**Document segment:**
Enduring Powers of Attorney (EPAs) are important documents where a person (donor) appoints representatives (attorney/s) to take care of their affairs if they lose mental capacity. There is a common misconception that only the elderly need to have EPAs but anyone can become mentally incapable at any age. In addition there is the ability for EPAs to take effect while a donor still has mental capacity.
There are two types of EPAs: one in relation to property and one in relation to personal care and welfare. The Protection of Personal and Property Rights Act 1988 (the Act) sets out the requirements for EPAs.
Amendments to the Act come into force on 16 March 2017. These include a change to plain language forms of EPAs so that they are simpler and easier to follow for donors and attorneys alike. From 16 March 2017, EPAs in the old forms that are not fully executed will need to be re-done on the new forms. Any EPAs in the old form that are fully executed before this date will still be effective.
The changes to the Act relax the witnessing requirements when it comes to mutual appointments provided there is "no more than a negligible risk of conflict". Previously, when two donors appointed each other as attorney (e.g. husband and wife), each EPA would need to be witnessed by a different person. This meant several lawyers needed to be involved in the witnessing process and added to the costs involved.
There is now greater responsibility on the witness and in the certification a witness must certify that they believe on reasonable grounds that the donor understands the nature of the EPA, the potential risks and consequences of the EPA and that they are not acting under undue pressure or duress.
Donors now have the option to tick a box if they wish to revoke an earlier EPA (similar to the revocation clause in wills). If it is ticked, the donor's lawyer or new attorney can serve notice of revocation to the previous attorney. This is to avoid the situation where a person loses capacity with multiple EPAs giving power to different attorneys.
Donors can now elect to revoke the appointment of one or more of their attorneys by giving notice in writing, without revoking the entire EPA. The EPA would therefore only cease when the last remaining attorney had their appointment revoked. This means a new EPA does not need to be drafted if the donor only wishes to revoke the appointment of one person.
Duty to Consult
The attorney's duty to consult has been expanded. Previously, an attorney acting under an EPA was under a duty, as far as practicable, to consult with the donor and any person specified by the donor in the EPA in respect of the matters detailed in the EPA. Attorneys are now also required to also consult with any other EPA attorney of the donor (except a successive attorney whose appointment has not taken effect).
Up until now, medical certificates for incapacity have often been required. There was concern that such a specific requirement could cause unnecessary cost and delay in invoking EPAs. A medical certificate will now be acceptable if it contains the prescribed information which will be contained in the Regulations. The Medical Council has advised that all doctors should be competent to assess mental capacity.
The forms will be available online and are in a tick-box format. It is intended that lawyers will be able to complete the forms online based on their clients' instructions and download them for printing and signing.
Although the forms will be available to the public and a donor could technically prepare their own EPAs, their signature must still be witnessed by a lawyer, registered legal executive or representative from a trustee corporation. To be effective the witness must be able to provide the relevant certificate confirming they have explained the document to the donor.
We recommend that anyone wishing to set up or renew their EPAs should consult with their lawyer first.

**What needs to be done:** From the text on enduring powers of attorney, copy the passage that begins at the words containing "Amendments to the" and ends after "the costs involved.", swapping "donors" for "clients".

Collected data entries
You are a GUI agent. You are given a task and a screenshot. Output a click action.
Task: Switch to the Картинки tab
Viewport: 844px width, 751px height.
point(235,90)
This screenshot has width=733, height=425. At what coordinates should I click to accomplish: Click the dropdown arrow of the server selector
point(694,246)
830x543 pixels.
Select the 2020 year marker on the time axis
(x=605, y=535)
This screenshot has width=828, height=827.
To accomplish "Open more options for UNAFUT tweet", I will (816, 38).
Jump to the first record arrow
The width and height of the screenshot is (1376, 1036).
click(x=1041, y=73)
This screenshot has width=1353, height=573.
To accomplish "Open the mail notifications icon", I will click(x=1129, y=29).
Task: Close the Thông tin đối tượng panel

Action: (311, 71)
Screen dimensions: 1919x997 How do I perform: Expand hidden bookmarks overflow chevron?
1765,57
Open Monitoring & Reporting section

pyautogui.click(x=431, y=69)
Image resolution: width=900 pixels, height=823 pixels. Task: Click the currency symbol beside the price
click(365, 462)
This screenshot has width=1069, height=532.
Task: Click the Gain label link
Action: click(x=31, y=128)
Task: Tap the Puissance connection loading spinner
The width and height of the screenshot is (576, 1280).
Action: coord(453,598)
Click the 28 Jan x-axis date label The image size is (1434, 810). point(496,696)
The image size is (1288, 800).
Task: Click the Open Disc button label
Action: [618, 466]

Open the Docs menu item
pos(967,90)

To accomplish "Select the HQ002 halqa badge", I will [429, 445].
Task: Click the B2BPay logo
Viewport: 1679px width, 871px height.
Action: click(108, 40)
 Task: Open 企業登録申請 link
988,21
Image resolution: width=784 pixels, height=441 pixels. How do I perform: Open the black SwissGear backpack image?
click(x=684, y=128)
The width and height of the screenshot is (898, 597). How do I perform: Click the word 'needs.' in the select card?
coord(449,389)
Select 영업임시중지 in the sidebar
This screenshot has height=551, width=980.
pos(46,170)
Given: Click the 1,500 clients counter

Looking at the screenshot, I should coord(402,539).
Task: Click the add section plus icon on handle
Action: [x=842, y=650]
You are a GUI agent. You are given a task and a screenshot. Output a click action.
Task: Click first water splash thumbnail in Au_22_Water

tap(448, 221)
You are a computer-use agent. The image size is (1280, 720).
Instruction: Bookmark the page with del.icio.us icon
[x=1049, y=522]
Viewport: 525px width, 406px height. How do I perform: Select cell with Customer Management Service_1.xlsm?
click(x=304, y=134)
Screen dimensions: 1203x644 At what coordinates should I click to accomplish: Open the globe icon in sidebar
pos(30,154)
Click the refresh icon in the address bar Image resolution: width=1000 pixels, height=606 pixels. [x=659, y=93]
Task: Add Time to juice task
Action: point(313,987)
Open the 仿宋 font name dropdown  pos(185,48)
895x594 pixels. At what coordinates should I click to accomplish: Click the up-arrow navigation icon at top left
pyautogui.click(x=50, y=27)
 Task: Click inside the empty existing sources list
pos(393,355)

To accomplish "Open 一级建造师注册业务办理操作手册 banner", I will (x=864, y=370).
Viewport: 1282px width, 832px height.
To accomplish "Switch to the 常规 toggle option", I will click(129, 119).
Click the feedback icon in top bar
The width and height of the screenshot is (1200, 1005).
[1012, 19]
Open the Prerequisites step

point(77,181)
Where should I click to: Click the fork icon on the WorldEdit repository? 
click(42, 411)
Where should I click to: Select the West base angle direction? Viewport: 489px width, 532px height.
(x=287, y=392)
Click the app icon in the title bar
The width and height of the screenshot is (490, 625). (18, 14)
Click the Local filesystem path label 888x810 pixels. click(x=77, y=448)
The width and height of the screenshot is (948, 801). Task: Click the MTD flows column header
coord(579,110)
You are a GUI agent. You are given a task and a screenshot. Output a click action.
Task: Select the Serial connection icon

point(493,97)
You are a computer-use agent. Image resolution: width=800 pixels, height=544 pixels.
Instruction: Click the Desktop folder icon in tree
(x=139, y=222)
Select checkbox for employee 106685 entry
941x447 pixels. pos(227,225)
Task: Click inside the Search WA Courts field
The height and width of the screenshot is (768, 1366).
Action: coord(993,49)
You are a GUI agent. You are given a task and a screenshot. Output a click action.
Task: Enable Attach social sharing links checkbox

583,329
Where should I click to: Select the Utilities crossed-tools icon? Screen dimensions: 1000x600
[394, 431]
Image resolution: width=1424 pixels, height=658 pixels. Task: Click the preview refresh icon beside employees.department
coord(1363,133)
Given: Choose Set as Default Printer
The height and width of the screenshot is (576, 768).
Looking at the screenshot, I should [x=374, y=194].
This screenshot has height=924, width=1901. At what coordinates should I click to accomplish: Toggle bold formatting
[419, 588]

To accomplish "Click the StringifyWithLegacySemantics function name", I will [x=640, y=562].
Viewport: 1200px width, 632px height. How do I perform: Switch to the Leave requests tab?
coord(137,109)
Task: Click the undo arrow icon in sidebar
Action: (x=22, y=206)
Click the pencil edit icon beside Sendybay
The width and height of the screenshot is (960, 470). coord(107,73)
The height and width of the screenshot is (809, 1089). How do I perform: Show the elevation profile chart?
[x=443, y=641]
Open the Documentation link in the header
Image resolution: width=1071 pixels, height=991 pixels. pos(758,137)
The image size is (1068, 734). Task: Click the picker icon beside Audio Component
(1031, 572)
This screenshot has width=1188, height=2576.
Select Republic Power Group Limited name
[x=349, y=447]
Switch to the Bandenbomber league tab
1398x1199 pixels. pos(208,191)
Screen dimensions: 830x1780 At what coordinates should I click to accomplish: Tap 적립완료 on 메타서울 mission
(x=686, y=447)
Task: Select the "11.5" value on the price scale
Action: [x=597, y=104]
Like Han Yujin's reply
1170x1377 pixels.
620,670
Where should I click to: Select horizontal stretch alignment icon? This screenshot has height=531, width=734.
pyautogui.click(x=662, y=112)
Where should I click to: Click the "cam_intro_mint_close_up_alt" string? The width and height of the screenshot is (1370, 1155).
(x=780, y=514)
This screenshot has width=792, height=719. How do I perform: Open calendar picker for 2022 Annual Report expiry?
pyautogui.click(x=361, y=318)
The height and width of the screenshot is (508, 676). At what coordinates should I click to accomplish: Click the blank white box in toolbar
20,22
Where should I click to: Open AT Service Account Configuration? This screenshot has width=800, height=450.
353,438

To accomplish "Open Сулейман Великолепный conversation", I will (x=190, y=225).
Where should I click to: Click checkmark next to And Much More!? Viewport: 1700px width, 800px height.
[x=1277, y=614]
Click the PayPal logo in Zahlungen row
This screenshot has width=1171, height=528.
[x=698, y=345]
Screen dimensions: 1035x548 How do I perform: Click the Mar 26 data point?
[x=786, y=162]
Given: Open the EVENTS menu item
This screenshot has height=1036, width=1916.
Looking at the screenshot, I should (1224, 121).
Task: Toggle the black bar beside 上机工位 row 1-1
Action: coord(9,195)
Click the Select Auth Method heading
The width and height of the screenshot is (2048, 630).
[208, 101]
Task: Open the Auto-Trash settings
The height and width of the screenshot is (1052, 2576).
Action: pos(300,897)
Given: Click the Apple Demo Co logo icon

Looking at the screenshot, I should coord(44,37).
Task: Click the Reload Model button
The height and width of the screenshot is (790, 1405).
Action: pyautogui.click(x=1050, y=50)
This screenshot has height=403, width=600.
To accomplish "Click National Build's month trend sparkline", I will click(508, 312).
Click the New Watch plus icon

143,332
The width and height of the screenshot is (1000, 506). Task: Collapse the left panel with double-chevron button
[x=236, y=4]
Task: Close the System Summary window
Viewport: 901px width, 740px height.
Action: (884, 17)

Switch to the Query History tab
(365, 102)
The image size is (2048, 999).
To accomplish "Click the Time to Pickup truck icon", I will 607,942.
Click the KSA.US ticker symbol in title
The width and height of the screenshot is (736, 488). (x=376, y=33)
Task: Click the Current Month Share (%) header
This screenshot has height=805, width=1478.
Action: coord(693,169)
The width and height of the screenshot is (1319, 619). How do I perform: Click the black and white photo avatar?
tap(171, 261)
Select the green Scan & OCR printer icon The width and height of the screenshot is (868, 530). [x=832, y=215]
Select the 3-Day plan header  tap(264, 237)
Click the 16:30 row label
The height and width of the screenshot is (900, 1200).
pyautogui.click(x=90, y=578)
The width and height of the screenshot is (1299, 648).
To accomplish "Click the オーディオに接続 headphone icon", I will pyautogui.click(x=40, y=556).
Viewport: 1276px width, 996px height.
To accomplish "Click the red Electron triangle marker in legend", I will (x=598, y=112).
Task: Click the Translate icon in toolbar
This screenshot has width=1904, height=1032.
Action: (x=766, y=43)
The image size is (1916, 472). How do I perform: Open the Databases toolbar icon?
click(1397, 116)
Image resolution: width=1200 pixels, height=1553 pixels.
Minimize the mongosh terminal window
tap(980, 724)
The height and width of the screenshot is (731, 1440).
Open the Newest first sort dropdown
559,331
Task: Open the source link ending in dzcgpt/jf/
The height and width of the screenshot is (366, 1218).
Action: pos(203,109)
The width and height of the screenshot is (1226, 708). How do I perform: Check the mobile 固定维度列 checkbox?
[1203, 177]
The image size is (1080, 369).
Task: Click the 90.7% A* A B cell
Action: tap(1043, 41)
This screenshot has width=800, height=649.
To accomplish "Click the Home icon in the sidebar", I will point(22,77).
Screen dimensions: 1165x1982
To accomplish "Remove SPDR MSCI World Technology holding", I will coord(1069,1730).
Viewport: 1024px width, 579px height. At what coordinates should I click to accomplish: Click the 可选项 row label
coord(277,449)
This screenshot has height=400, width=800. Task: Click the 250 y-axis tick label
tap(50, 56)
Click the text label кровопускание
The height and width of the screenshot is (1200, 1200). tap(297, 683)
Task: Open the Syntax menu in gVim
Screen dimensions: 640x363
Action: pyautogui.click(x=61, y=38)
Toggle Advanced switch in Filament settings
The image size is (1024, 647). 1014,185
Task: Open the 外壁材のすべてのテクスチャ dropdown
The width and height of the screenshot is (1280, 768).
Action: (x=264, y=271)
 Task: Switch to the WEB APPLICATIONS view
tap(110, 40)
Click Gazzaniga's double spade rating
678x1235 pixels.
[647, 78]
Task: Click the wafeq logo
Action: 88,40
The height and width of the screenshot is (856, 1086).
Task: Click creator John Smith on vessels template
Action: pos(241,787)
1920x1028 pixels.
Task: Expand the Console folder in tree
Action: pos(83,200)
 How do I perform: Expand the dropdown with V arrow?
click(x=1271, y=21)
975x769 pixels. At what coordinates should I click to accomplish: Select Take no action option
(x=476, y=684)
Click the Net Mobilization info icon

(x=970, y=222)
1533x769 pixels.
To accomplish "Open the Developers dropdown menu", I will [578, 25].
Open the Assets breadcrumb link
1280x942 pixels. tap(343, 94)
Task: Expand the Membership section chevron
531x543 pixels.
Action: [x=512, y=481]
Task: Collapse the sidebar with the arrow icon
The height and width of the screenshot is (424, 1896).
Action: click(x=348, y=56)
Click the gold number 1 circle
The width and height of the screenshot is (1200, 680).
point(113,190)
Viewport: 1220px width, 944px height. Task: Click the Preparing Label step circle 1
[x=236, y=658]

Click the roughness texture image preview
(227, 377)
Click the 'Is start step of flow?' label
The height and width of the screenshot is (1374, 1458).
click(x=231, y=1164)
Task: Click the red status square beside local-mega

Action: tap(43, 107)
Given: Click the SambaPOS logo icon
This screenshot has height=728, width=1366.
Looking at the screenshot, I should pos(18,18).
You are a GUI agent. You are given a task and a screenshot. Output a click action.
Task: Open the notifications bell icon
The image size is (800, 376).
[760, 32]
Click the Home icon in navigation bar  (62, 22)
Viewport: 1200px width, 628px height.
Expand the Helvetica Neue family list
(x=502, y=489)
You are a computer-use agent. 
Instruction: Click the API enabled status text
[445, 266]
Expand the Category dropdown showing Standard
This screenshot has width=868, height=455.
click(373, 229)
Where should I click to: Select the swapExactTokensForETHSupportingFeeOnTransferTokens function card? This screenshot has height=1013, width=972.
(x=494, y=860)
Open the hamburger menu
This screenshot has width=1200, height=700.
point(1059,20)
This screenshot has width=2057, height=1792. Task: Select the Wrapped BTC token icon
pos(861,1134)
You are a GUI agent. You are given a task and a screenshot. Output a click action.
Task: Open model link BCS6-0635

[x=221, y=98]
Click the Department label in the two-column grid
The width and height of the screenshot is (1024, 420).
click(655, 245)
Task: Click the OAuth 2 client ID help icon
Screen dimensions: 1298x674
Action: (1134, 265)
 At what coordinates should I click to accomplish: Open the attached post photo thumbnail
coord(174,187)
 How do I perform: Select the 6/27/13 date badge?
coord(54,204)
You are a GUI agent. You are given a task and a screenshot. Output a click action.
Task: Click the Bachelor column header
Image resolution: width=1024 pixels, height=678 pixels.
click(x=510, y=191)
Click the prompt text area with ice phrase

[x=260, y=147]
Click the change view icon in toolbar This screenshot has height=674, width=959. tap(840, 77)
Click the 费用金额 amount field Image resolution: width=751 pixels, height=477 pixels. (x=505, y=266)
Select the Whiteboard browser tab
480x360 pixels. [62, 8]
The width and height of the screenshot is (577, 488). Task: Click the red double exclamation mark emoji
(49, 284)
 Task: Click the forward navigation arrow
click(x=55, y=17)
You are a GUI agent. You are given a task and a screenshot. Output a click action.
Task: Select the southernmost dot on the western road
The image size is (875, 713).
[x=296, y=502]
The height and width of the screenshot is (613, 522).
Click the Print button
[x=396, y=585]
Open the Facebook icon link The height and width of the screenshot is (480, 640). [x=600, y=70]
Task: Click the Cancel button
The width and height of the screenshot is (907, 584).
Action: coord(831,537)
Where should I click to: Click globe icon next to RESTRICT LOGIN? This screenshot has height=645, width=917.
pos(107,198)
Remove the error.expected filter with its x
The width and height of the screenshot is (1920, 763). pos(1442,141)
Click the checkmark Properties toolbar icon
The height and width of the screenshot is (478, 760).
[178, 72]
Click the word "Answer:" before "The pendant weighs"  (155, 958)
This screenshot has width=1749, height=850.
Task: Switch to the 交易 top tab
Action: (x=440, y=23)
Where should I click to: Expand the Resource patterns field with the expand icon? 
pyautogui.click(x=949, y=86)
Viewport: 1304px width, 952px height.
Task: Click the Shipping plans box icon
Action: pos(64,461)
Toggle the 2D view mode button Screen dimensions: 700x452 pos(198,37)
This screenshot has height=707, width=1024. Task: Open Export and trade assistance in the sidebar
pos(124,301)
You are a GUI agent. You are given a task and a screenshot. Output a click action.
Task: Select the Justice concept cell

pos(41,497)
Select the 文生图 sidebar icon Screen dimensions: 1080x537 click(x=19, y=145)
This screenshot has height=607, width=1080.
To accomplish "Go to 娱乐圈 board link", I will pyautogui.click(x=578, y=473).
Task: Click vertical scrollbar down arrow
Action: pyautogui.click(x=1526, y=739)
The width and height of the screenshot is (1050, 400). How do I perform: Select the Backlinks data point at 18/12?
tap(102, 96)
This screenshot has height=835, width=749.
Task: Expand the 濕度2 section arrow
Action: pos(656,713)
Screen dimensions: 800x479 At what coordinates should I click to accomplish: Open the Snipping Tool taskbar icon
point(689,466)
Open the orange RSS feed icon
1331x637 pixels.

**Task response:**
Amendments to the Act come into force on 16 March 2017. These include a change to plain language forms of EPAs so that they are simpler and easier to follow for clients and attorneys alike. From 16 March 2017, EPAs in the old forms that are not fully executed will need to be re-done on the new forms. Any EPAs in the old form that are fully executed before this date will still be effective.
The changes to the Act relax the witnessing requirements when it comes to mutual appointments provided there is "no more than a negligible risk of conflict". Previously, when two clients appointed each other as attorney (e.g. husband and wife), each EPA would need to be witnessed by a different person. This meant several lawyers needed to be involved in the witnessing process and added to the costs involved.